TEXTE FOURNI.
>>>>>

HISTOIRE DU PEUPLE D’ISRAËL

TOME DEUXIÈME

LIVRE IV. — LES DEUX ROYAUMES

CHAPITRE III. — TRAVAIL LITTÉRAIRE DANS LE ROYAUME D’ISRAËL. - RÉCITS HÉROÏQUES.

 

 

A côté de l’idylle ou, si l’on veut, du roman patriarcal, il y avait la tradition héroïque, celle-ci bien plus près de l’histoire et qui n’était en quelque sorte que la continuation de la légende des pères. Caleb et Josué étaient à la tête de ce cycle nouveau, qui se rattachait ainsi directement à la délivrance censée accomplie par Moïse[1]. Ici, les données traditionnelles abondaient. Un élément capital venait épauler les traditions populaires et leur donnait une cohésion, une solidité, qui manquaient tout à fait pour l’âge patriarcal.

<<<<<

(Données de localisation de cibles visibles)

>>>>>

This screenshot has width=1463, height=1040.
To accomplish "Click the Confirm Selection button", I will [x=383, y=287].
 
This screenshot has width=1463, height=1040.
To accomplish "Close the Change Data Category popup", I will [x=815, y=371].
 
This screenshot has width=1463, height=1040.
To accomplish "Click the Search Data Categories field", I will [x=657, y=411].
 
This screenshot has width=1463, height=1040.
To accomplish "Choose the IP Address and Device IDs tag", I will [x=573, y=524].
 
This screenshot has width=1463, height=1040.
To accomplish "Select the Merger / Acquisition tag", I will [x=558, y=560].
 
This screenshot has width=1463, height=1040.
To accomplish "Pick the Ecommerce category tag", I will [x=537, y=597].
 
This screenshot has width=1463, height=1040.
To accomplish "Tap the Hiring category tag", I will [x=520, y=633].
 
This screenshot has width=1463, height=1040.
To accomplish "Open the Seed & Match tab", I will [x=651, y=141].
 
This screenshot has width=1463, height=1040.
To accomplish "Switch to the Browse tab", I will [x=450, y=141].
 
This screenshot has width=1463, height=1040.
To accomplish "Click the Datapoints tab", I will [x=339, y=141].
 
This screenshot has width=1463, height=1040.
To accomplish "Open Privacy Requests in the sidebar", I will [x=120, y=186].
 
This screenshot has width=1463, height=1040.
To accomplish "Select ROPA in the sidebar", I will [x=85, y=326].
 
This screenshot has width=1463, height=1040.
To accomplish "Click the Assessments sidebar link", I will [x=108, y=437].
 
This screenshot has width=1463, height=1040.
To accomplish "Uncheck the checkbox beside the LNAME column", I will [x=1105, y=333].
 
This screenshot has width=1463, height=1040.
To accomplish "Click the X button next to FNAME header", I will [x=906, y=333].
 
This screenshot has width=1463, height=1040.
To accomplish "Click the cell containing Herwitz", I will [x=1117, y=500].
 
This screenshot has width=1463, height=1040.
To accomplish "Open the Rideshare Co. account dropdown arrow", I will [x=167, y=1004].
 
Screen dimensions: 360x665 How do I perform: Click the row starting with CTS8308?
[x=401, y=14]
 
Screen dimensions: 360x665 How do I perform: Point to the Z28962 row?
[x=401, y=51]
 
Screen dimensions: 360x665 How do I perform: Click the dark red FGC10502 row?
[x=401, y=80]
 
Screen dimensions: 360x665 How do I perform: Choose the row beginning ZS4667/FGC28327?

<<<<<

CONSIGNES.
- A) Répondez aux questions suivantes d'après le texte sur l'histoire du peuple d'Israël :
(i) Quel titre porte le livre IV ?
(ii) Qui se trouvait à la tête du cycle héroïque ?
(iii) À quelle délivrance ce cycle se rattachait-il directement ?
- B) Récrivez le listing depuis la ligne contenant "Screen dimensions: 360x665 How do I perform: Click the dark" jusqu'à la fin du listing, en substituant "entry" à "row" et sans autre modification.

RÉSULTATS PAR TÂCHE.
- A)
(i) Les deux royaumes.
(ii) Caleb et Josué.
(iii) À la délivrance censée accomplie par Moïse.

- B)
Screen dimensions: 360x665 How do I perform: Click the dark red FGC10502 entry?
[x=401, y=80]
 
Screen dimensions: 360x665 How do I perform: Choose the entry beginning ZS4667/FGC28327?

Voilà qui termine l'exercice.